_Exercise instructions_:
From the entries below, copy out every line with "agent" in it.

_Exercise material_:
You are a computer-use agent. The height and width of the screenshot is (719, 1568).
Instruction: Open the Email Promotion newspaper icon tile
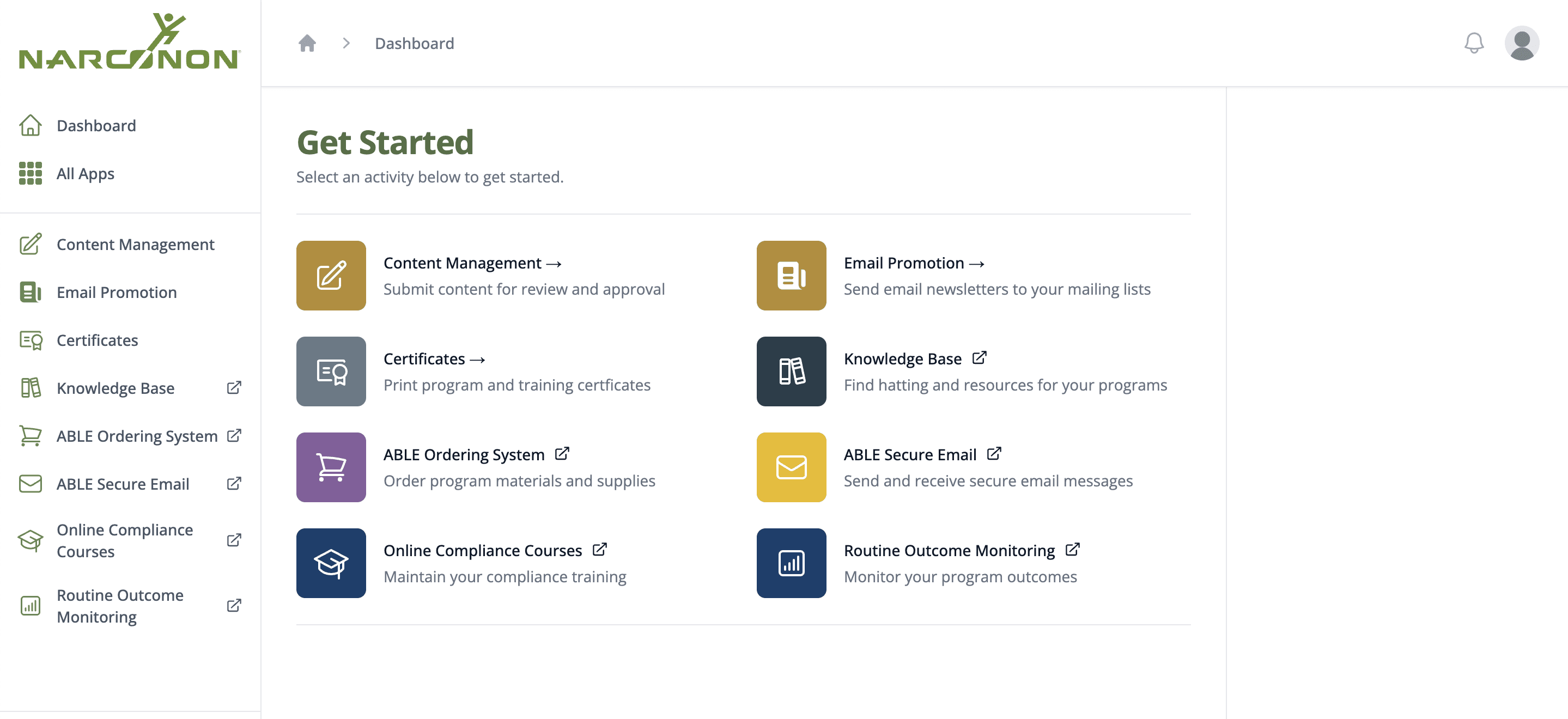coord(791,275)
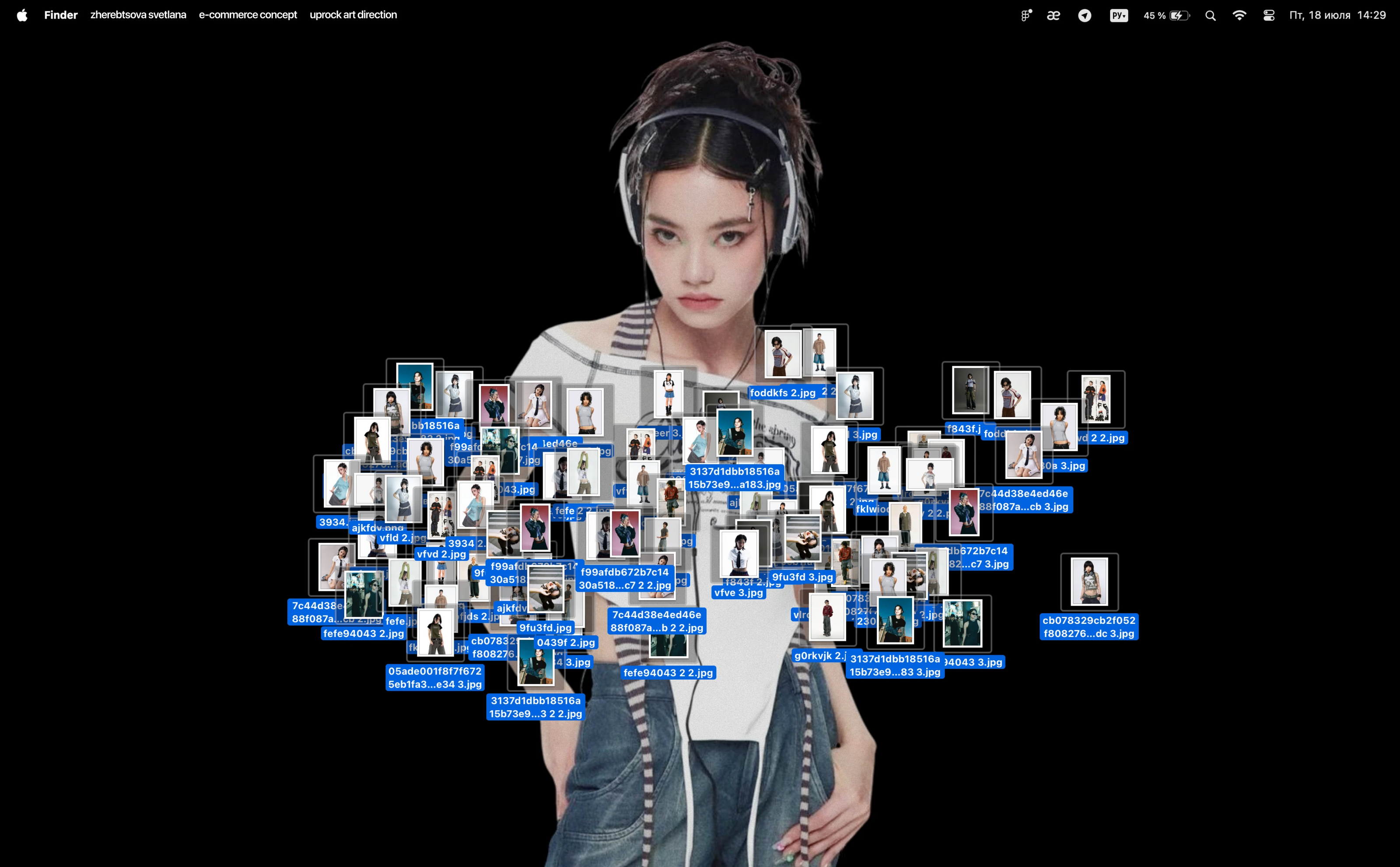
Task: Open Control Center toggles icon
Action: pos(1269,15)
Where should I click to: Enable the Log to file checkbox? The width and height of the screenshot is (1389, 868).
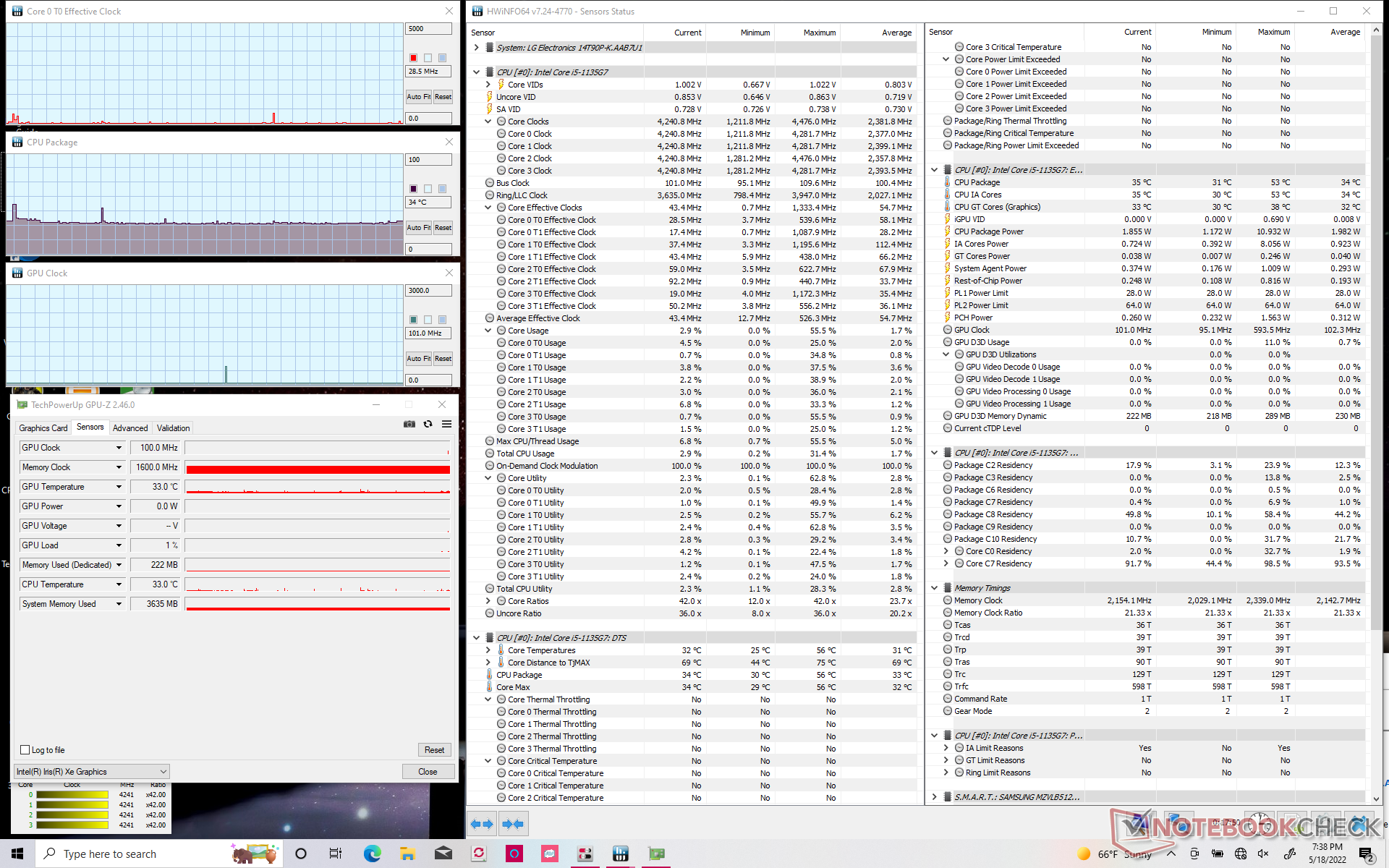25,750
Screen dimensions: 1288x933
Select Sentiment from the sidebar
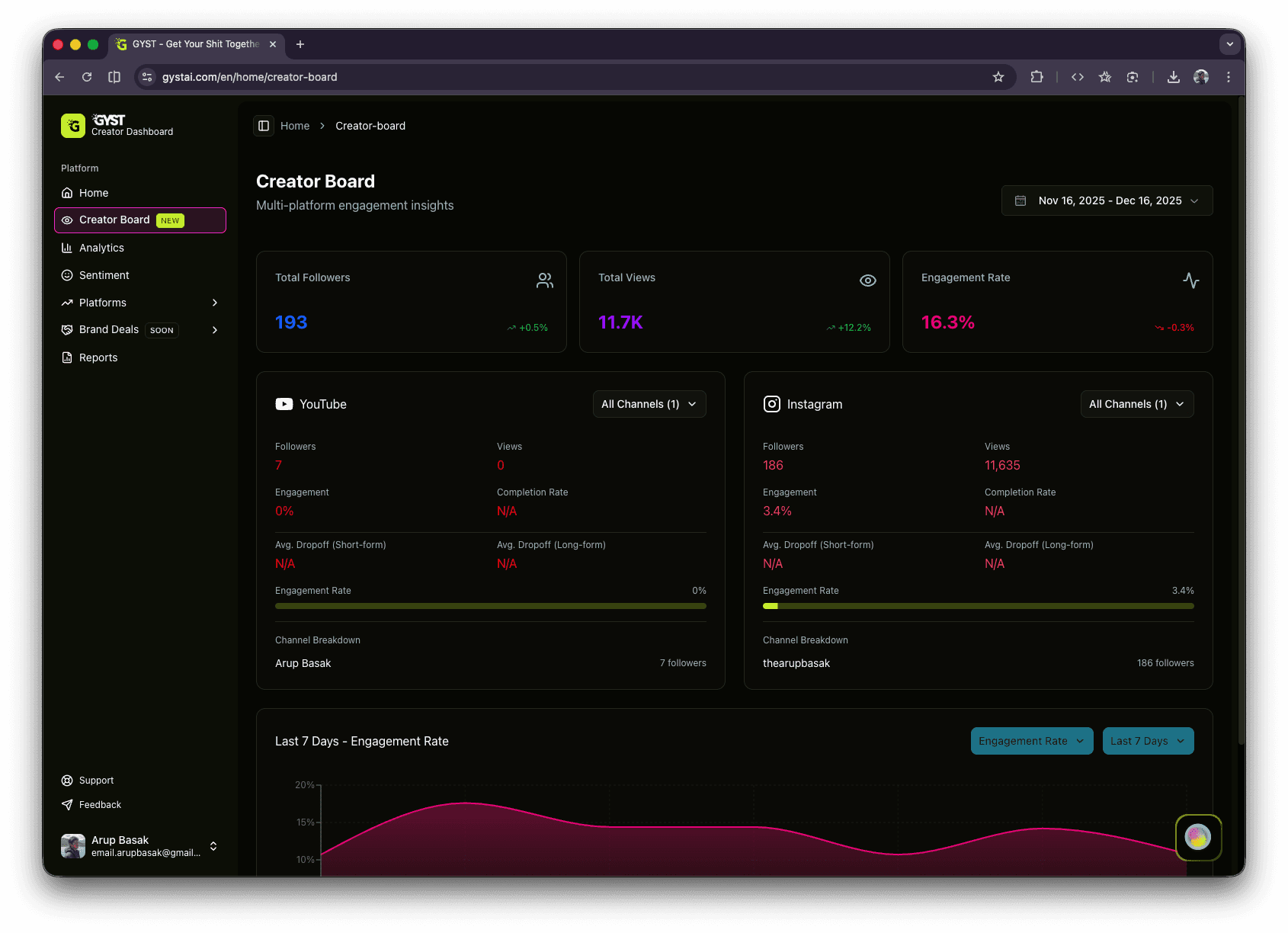(104, 275)
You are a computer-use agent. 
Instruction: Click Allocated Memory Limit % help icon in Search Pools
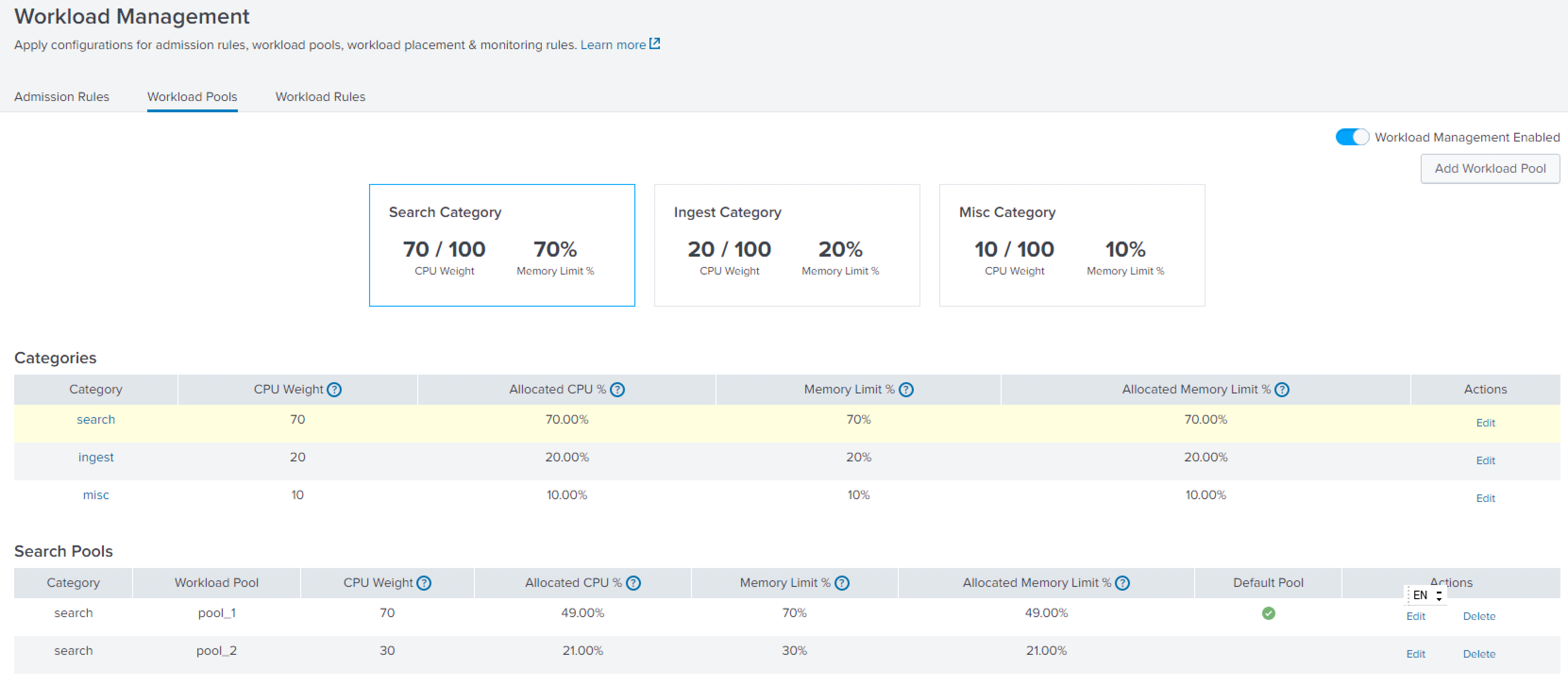[x=1122, y=583]
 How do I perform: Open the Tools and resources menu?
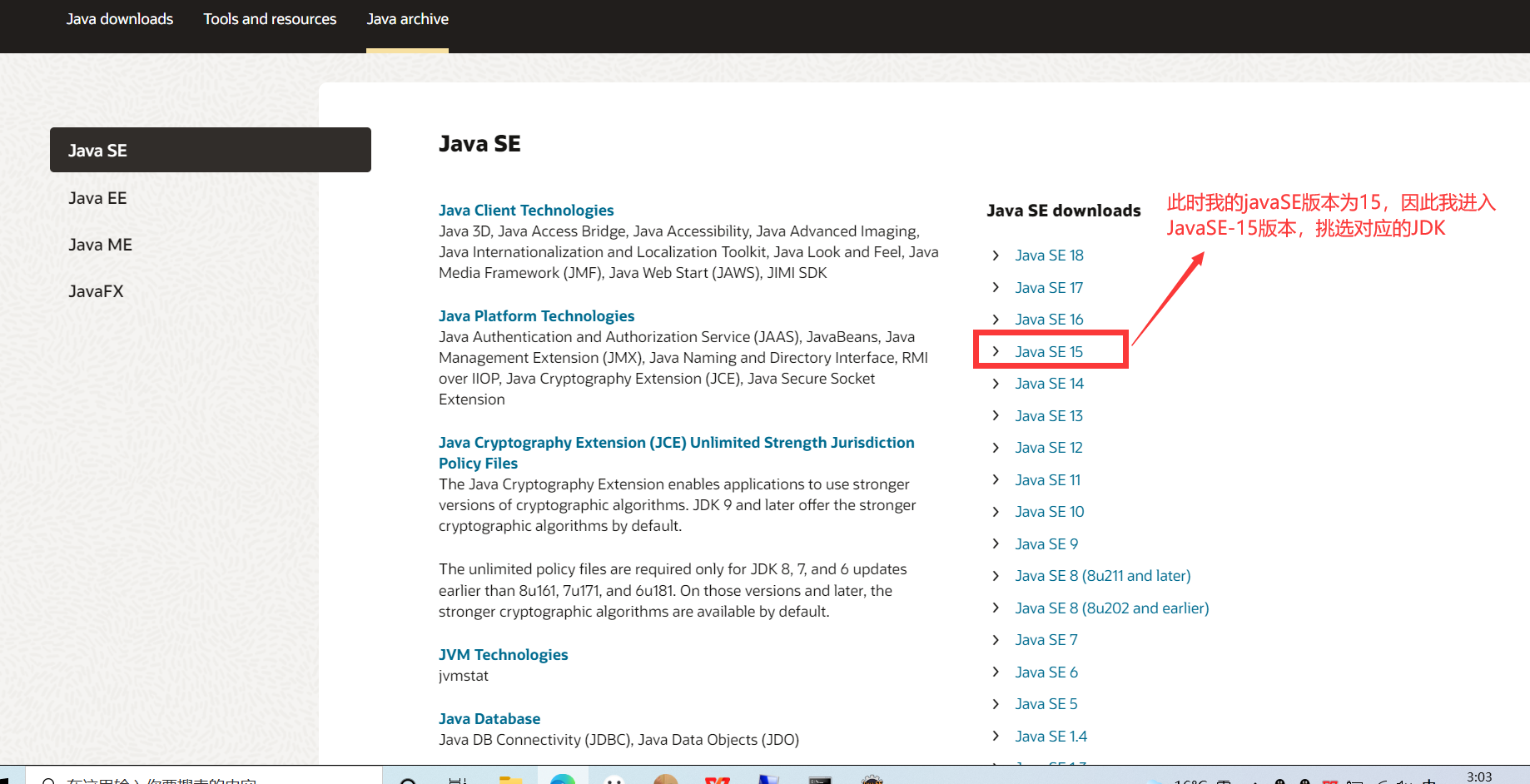coord(270,18)
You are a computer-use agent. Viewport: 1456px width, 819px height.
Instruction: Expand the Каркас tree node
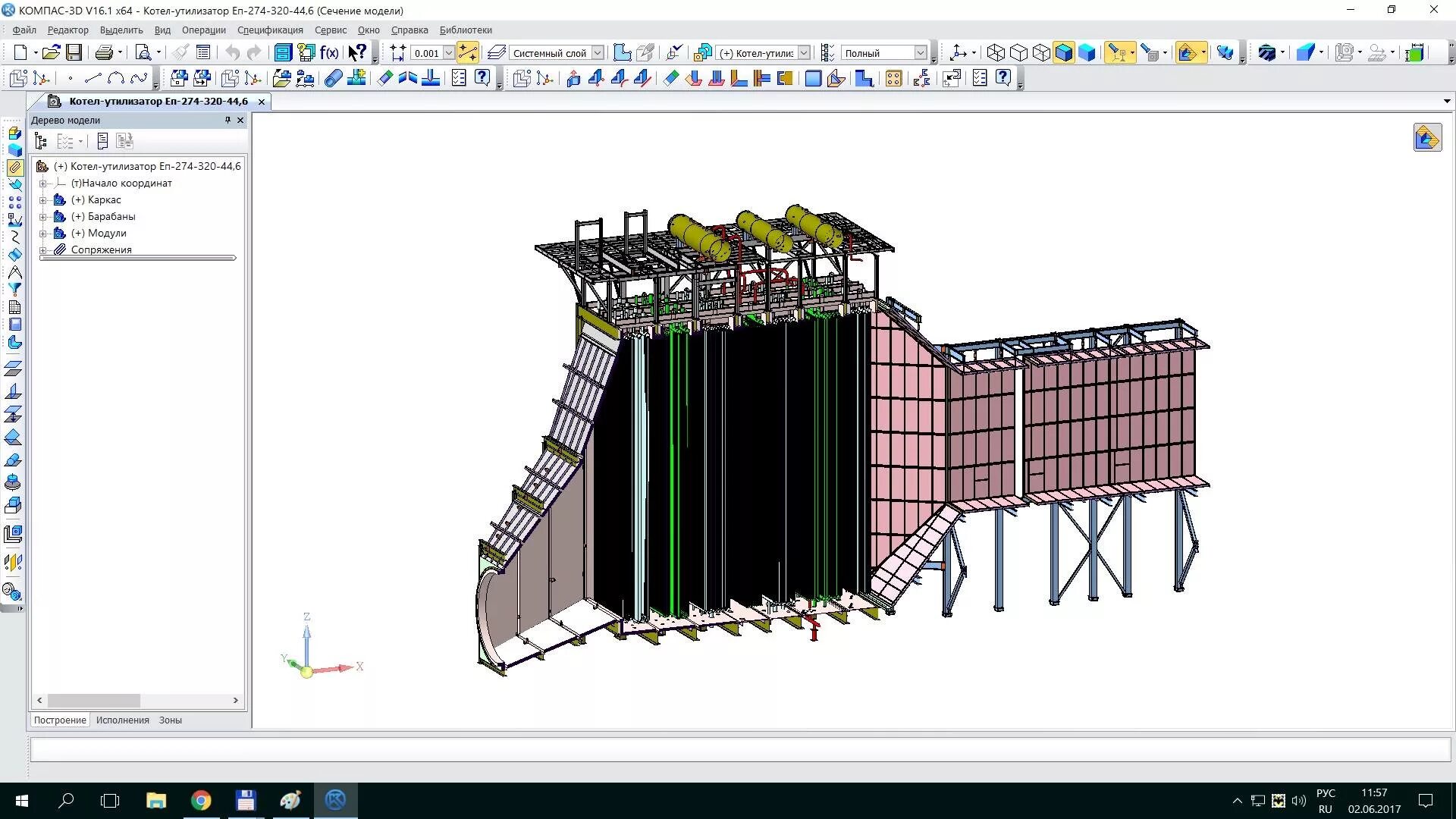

_The completed task_:
You are a computer-use agent. The height and width of the screenshot is (719, 1568).
You are a computer-use agent. 
You are a computer-use agent. Viewport: 1456px width, 819px height.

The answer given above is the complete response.